X_check = check_eigenvector(P, X_inf)

print("Original eigenvector corresponding to the eigenvalue 1:\n" + str(X_inf))
print("Result of multiplication:" + str(X_check))

# Function np.isclose compares two NumPy arrays element by element, allowing for error tolerance (rtol parameter).
print("Check that PX=X element by element:" +str(np.isclose(X_inf, X_check, rtol=1e-10)))
Original eigenvector corresponding to the eigenvalue 1:
[-0.76088562 -0.25879453 -0.2204546  -0.1644783  -0.52766004]
Result of multiplication:[-0.76088562 -0.25879453 -0.2204546  -0.1644783  -0.52766004]
Check that PX=X element by element:[ True  True  True  True  True]
# Test your solution.
w4_unittest.test_check_eigenvector(check_eigenvector)
 All tests passed

The output eigenvectors of the np.linalg.eig() function are normalized so that their norm is $1$. For the vector $X$ you would like to choose a vector in the same direction, so that the sum of its elements is equal to $1$:

X_inf = X_inf / sum(X_inf)

print("Probabilities being at each of the pages:\n" + str(X_inf))
Probabilities being at each of the pages:
[0.39377747 0.13393269 0.11409081 0.08512166 0.27307736]

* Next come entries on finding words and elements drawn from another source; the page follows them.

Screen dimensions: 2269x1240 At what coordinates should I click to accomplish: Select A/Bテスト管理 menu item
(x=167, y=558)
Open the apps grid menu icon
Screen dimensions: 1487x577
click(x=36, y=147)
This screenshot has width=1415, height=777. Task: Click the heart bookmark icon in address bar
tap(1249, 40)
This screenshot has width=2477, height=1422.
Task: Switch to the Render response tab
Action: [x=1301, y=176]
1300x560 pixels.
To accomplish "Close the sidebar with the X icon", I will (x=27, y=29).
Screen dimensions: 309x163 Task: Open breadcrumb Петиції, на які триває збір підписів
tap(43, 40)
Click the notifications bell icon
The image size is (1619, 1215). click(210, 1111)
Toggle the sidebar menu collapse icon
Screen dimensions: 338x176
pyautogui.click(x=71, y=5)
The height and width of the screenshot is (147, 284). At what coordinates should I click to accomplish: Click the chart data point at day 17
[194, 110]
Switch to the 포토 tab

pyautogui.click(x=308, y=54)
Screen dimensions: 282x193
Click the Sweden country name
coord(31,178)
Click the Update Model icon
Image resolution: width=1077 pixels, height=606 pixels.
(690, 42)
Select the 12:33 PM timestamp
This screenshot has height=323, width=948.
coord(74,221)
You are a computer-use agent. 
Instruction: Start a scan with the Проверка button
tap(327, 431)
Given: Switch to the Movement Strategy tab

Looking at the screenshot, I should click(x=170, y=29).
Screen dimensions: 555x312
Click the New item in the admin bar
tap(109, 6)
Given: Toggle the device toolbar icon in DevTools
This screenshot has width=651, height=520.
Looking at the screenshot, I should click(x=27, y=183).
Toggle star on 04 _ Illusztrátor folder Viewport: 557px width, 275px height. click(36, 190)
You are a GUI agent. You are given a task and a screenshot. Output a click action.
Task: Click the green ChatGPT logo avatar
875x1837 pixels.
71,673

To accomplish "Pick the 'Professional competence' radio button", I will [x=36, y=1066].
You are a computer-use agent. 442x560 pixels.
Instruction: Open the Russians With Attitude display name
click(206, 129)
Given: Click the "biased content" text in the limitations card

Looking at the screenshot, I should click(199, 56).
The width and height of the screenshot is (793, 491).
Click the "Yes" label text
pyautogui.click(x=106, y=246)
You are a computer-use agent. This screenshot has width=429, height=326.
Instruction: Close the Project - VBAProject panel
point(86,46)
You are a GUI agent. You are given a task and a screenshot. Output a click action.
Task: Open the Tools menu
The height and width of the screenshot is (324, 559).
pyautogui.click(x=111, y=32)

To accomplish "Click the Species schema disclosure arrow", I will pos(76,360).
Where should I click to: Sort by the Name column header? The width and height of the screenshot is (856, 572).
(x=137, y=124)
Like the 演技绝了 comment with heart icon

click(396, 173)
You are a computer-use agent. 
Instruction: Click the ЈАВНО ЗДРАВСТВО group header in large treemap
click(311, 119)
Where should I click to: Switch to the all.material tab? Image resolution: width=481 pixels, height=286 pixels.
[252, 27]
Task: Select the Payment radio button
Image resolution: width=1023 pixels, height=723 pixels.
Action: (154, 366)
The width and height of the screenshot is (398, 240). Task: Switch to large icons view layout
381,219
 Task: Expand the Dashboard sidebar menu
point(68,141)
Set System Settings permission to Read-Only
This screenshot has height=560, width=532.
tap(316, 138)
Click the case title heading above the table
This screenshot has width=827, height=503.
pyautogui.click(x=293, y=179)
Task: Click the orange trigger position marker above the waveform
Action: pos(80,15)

You can see the probabilities of the browser being at each of the pages after infinite steps of navigation. Such type of a model was the foundation of the PageRank algorithm, which is the basis of Google’s very successful search engine.

Congratulations! You have finished the assignment in this week.